If you are lucky enough to find fresh vine leaves you will need to blanch them in salted water for a couple of minutes. Once ready, remove from the pot and place in a bowl of cold water. Then you need to remove the very thick stems and veins.

If your vine leaves come from a jar, place in a strainer and rinse very well before using.

What to do for the stuffing

Gather your ingredients together and sauté your onion and spring onion. Add the herbs and in a couple of minutes stir in your rice. Add to this mix 1 mug of water and let it boil for a few minutes, 4-5 minutes should be fine. Remove from the heat, cover with a clean towel and let it stand for an extra 10 min.

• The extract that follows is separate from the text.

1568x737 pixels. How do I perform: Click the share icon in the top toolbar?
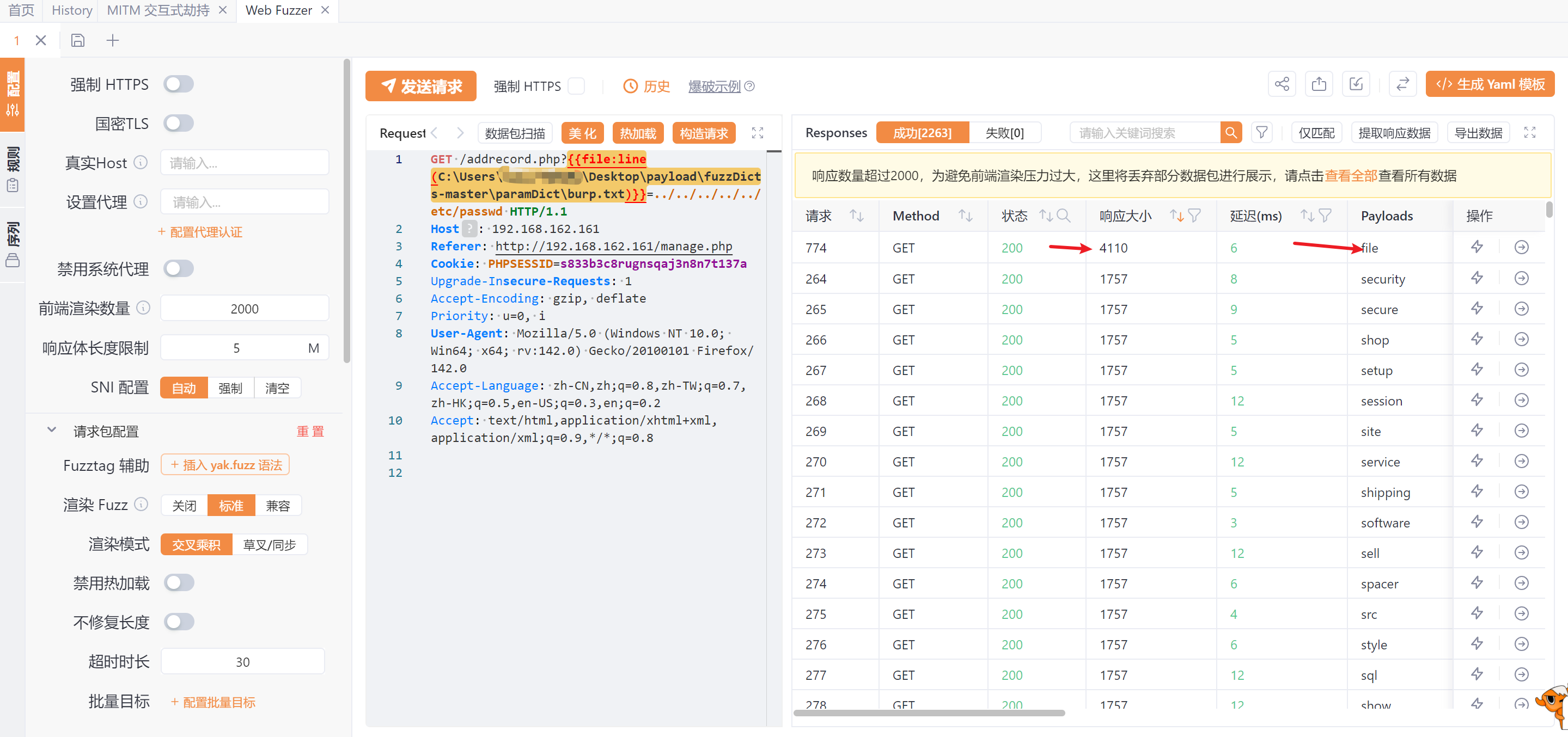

Once ready, mix the rice and onions with the herbs, add salt and pepper. You are ready to start stuffing! Keep the few torn vine leaves aside as you will need those to cover the bottom of your pot.

Ready to stuff

Now this is a slightly tedious part, make sure you have some music on and possibly an extra pair of hands. You need to open each leaf with veined surface facing you. Place a teaspoon of rice on the base of the leaf, fold in the sides and then roll tight. The thinner the dolmadaki the more obvious the artistry of the cook. Aim for a tight and tidy roll. It’s a little bit like making sushi maki.


Once it’s all rolled, place a few leaves in the bottom of your pot and lay the ntolmadakia around in circles.

dolmadakia in their pot

Fill in the pot with water and lemon juice until the dolmadakia are covered. And then the plate on top! Don’t forget it or you will have a very messy pot. Boil in medium heat for 30-40 minutes. 

Et voila! They are perfect as a snack with a bit of garlic yogurt sauce. Enjoy!